Ball drives use ball bearings lubricated with viscous grease in a planetary arrangement. If they get dirt in the mechanism, they become lumpy and uncomfortable to use. You can try thouroughly de-greasing the drive, hopefully dislodging any dirt particles in the process. The drive will then have to be re-packed with special viscous grease (available from Rocol). If you attempt disassembly, the metal lugs holding the thing together may break off - then you will have to throw it away.

Other friction drives (e.g. Atwater Kent) use rubber rollers that are either perished or missing. You will have to use a bit of ingenuity to replace these parts. An adhesive like "Wonda Fix" sets like hard rubber - but may be too hard. It can be machined quite easily. It can also be used to hold a hard rubber sleeve in place. I found the best way to machine rubber was to have a normal cutting tool that you might use for brass, freshly ground so that it was as sharp as possible, then to run the lathe at high speed removing minimal amounts of rubber at each pass. Try freezing the rubber prior to machining . Good luck.

Gear Drives

Radios with gear drives include the AR88, B40 (Huge gears and a chain drive), R-390 etc. and the Pilot H664 domestic radio set. The Eddystone radios have gears, but they actually use a combination friction and gear drive (see above).

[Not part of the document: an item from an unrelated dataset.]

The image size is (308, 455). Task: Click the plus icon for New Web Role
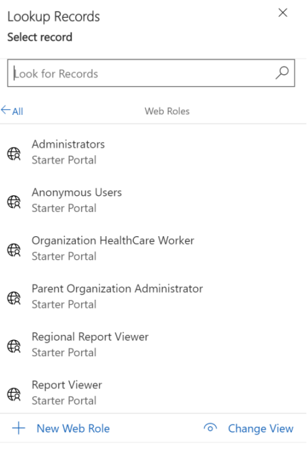[x=19, y=428]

Slow Motion Tuningg Drive from a Marconi SF/IF Unit


A gear drive from a Marconi SF/IF Unit.

The best plan here is to avoid trouble in the first place. If you're planning on buying a radio and the gear train looks grimy and unkempt - then providing nothing is broken (try it) - that's OK. If the radio is 50 years old and the gear train looks bright, shiny and new - be wary. Be extra wary if it doesn't feel right. Someone might have polished it up a bit with a Dremel - this could spell trouble.

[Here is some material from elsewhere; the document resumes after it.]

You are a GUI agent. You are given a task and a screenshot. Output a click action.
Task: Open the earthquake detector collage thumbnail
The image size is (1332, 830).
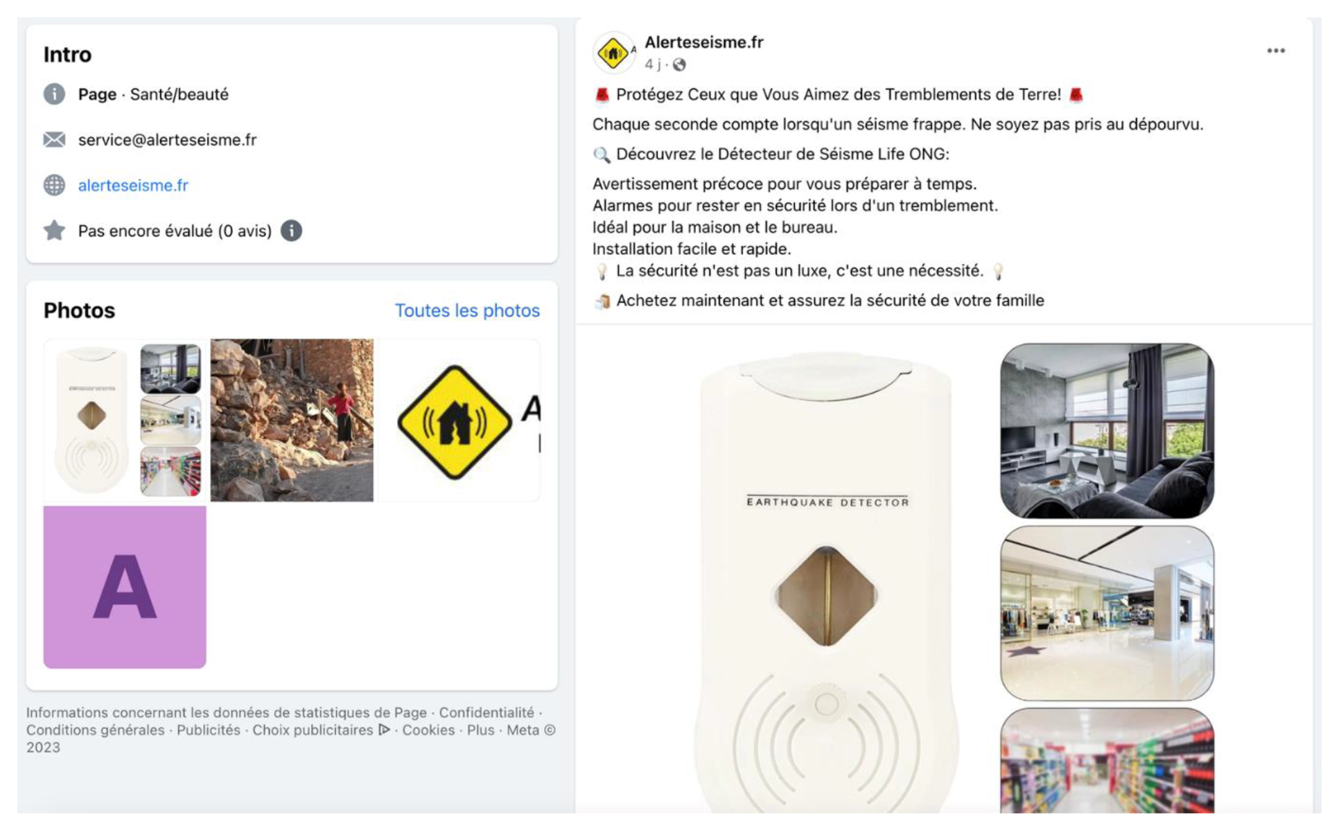click(x=125, y=420)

I'm going to recommend nothing harsher than a toothbrush and degreaser - such as petrol. Sometimes its best to degrease using lots of sewing machine oil. Most domestic radios have the gear drive built in to the tuning capacitor. You may, however, encounter mechanical miracles, such as the Pilot H664, with its worm drives, quadrant gears, rack and pinion mechanism and so on. This is far and away more complicated than any communications receiver, bar the R-390

If you MUST - and sometimes you have to - disassemble a complicated drive - be sure to photograph everything first. You will NOT remember how to put everything back together. Make notes on how you took it apart, and be sure to reassemble in the correct reverse order. This is not enough-you also have to understand how the mechanism works. Also try to remember or note what lubricants were (or seem to have been) used.

Gear drives use anti-backlash gears. These can be clearly seen in the above image.Two identical gears on the same spindle are forced apart with a small spring. When re-engaging the gears to the matching pinion, the teeth need to be forced together compressing the spring slightly so that there is no 'play' in the mechanism. Backlash is annoying because you overcompensate when tuning one way, then there's an annoying fraction of a turn on the tuning knob when you try to go back. It can also be caused by a gear being loosely attached to its shaft.

The gear train in the R-390 is used with the band-change mechanism. In order for the radio to track correctly, the whole mechanism is also linked to the tuning drive. The R-390 has to be mechanically as well as electrically aligned. I would not attempt to dismantle this gearbox.

Modern Radios

Modern radios, such as the Drake R8, iCom R2 and so on have a tuning knob, but its not connected to a tuning capacitor. As you turn the knob, a device called a shaft encoder sends pulses to the tuning circuitry. This tunes the set up or down by the number of Hertz or kHz you have programmed the set for. The Grundig 700 also has this arrangement. I guess that if the shaft encoder goes wrong, it must be replaced with the correct part.


Try to find a copy of Rider's perpetual service manuals. There is also a book of stringing diagrams from oldtubes.net. The chances are that you won't find what you want, but you may get a good idea.